Question

The width of a rectangle is 6 inches less than it’s length, and the area is 7 square inches. What are the length and width of the rectangle

Answer 1

So length is 7 in while width is 1 in.

Explanation:

We are given W is 6 inches less than L which mean as an equation we have W=L-6.

We are given the area of this rectangle, LW=7.

So we have the system:

W=L-6

LW=7.

Replace the second W with what the first W equals:

LW=7

L(L-6)=7

Distribute:

`L^2-6L=7`

Subtract 7 on both sides:

`L^2-6L-7=0`

We are luck since the coefficient of L^2 is 1. This means all we have to do is find two numbers that multiply to be -7 add at the same time add up to -6.

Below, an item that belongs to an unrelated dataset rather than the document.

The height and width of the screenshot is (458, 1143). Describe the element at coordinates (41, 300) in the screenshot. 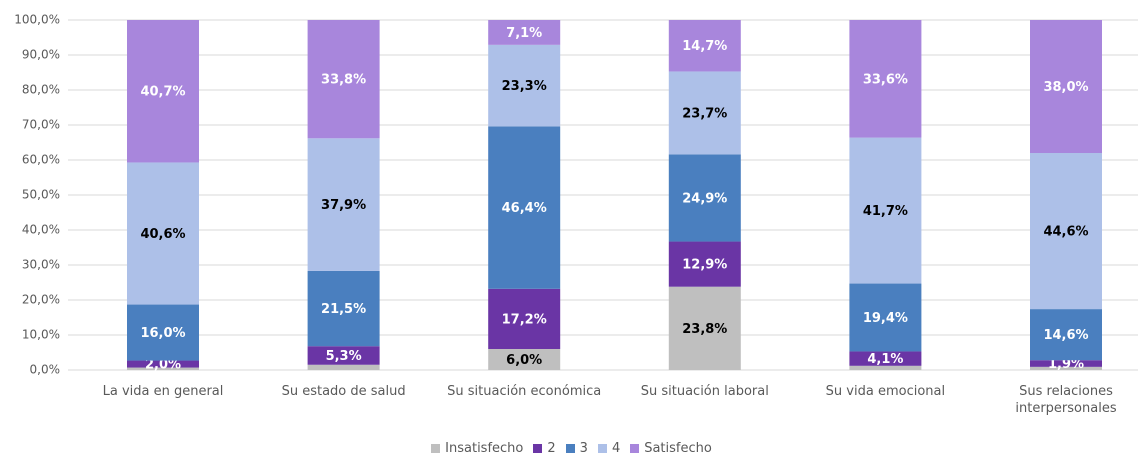

I see `y-tick-label: 20,0%` at that location.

Those numbers are -7 and 1 since (-7)(1)=-7 and (-7)+(1)=-6.

So the factored form of our equation is:

(L-7)(L+1)=0

This gives us two equations to solve:

L-7=0 or L+1=0

L=7 or L=-1

L=-1 doesn't make sense for a length so L=7.

L=7 means the length is 7 inches.

If W=L-6 and L=7, then W=7-6=1.

The width is 1 inch since W=1.

So length is 7 in while width is 1 in.

Answer 2

W is the width, L is the length.
W=L-6) because the width is 6 less than the length. Since area is LxW, this is represented by 7= L(L-6)
So 7 = L^2-6L and then subtract 7 to get the quadratic equation L^2-6L-7
And this factors out to (L-7)(L+1): L=7,-1 but length can’t be negative so the length is 7. To find the width you do (7-6) which is 1, so the length is 7 and the width is 1.